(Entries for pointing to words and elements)
--- BEGIN ---

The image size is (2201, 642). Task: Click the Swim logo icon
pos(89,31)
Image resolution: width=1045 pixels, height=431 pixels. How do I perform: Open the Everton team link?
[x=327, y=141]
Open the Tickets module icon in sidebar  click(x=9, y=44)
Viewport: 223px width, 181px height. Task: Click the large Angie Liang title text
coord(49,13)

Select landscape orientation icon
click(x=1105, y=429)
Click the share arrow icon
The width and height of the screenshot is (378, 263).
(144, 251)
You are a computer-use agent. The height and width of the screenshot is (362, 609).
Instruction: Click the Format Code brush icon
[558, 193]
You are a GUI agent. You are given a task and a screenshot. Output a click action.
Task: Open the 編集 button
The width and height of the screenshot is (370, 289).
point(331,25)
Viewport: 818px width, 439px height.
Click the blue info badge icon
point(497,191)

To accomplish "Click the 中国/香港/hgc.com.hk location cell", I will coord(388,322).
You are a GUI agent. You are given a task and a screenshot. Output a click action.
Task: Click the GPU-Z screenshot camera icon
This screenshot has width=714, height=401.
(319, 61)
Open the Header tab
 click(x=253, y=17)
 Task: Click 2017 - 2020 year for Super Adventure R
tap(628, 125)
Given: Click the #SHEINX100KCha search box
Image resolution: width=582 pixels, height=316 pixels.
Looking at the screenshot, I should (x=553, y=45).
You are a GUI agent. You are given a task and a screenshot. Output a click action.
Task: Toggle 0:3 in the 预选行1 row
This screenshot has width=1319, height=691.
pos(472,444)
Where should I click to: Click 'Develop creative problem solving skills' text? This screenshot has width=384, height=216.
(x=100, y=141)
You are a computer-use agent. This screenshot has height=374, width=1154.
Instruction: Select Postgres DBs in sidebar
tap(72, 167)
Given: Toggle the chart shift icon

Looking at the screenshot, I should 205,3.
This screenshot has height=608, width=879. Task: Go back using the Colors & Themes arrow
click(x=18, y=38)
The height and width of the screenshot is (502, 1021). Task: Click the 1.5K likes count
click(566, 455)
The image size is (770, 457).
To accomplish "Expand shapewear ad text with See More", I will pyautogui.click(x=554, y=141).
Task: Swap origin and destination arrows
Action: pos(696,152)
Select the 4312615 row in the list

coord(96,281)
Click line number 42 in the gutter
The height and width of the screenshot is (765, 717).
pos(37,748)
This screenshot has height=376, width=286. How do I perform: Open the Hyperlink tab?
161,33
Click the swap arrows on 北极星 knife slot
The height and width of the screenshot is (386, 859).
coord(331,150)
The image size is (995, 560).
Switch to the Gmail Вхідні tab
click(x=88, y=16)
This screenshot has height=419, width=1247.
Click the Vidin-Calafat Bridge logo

--- END ---

- **TASK OBJECTIVE**:
Output the material above as a numbered list, leaving out the blank lines.

- **OUTPUT BELOW**:
1. The image size is (2201, 642). Task: Click the Swim logo icon
2. pos(89,31)
3. Image resolution: width=1045 pixels, height=431 pixels. How do I perform: Open the Everton team link?
4. [x=327, y=141]
5. Open the Tickets module icon in sidebar  click(x=9, y=44)
6. Viewport: 223px width, 181px height. Task: Click the large Angie Liang title text
7. coord(49,13)
8. Select landscape orientation icon
9. click(x=1105, y=429)
10. Click the share arrow icon
11. The width and height of the screenshot is (378, 263).
12. (144, 251)
13. You are a computer-use agent. The height and width of the screenshot is (362, 609).
14. Instruction: Click the Format Code brush icon
15. [558, 193]
16. You are a GUI agent. You are given a task and a screenshot. Output a click action.
17. Task: Open the 編集 button
18. The width and height of the screenshot is (370, 289).
19. point(331,25)
20. Viewport: 818px width, 439px height.
21. Click the blue info badge icon
22. point(497,191)
23. To accomplish "Click the 中国/香港/hgc.com.hk location cell", I will coord(388,322).
24. You are a GUI agent. You are given a task and a screenshot. Output a click action.
25. Task: Click the GPU-Z screenshot camera icon
26. This screenshot has width=714, height=401.
27. (319, 61)
28. Open the Header tab
29.  click(x=253, y=17)
30.  Task: Click 2017 - 2020 year for Super Adventure R
31. tap(628, 125)
32. Given: Click the #SHEINX100KCha search box
33. Image resolution: width=582 pixels, height=316 pixels.
34. Looking at the screenshot, I should (x=553, y=45).
35. You are a GUI agent. You are given a task and a screenshot. Output a click action.
36. Task: Toggle 0:3 in the 预选行1 row
37. This screenshot has width=1319, height=691.
38. pos(472,444)
39. Where should I click to: Click 'Develop creative problem solving skills' text? This screenshot has width=384, height=216.
40. (x=100, y=141)
41. You are a computer-use agent. This screenshot has height=374, width=1154.
42. Instruction: Select Postgres DBs in sidebar
43. tap(72, 167)
44. Given: Toggle the chart shift icon
45. Looking at the screenshot, I should 205,3.
46. This screenshot has height=608, width=879. Task: Go back using the Colors & Themes arrow
47. click(x=18, y=38)
48. The height and width of the screenshot is (502, 1021). Task: Click the 1.5K likes count
49. click(566, 455)
50. The image size is (770, 457).
51. To accomplish "Expand shapewear ad text with See More", I will pyautogui.click(x=554, y=141).
52. Task: Swap origin and destination arrows
53. Action: pos(696,152)
54. Select the 4312615 row in the list
55. coord(96,281)
56. Click line number 42 in the gutter
57. The height and width of the screenshot is (765, 717).
58. pos(37,748)
59. This screenshot has height=376, width=286. How do I perform: Open the Hyperlink tab?
60. 161,33
61. Click the swap arrows on 北极星 knife slot
62. The height and width of the screenshot is (386, 859).
63. coord(331,150)
64. The image size is (995, 560).
65. Switch to the Gmail Вхідні tab
66. click(x=88, y=16)
67. This screenshot has height=419, width=1247.
68. Click the Vidin-Calafat Bridge logo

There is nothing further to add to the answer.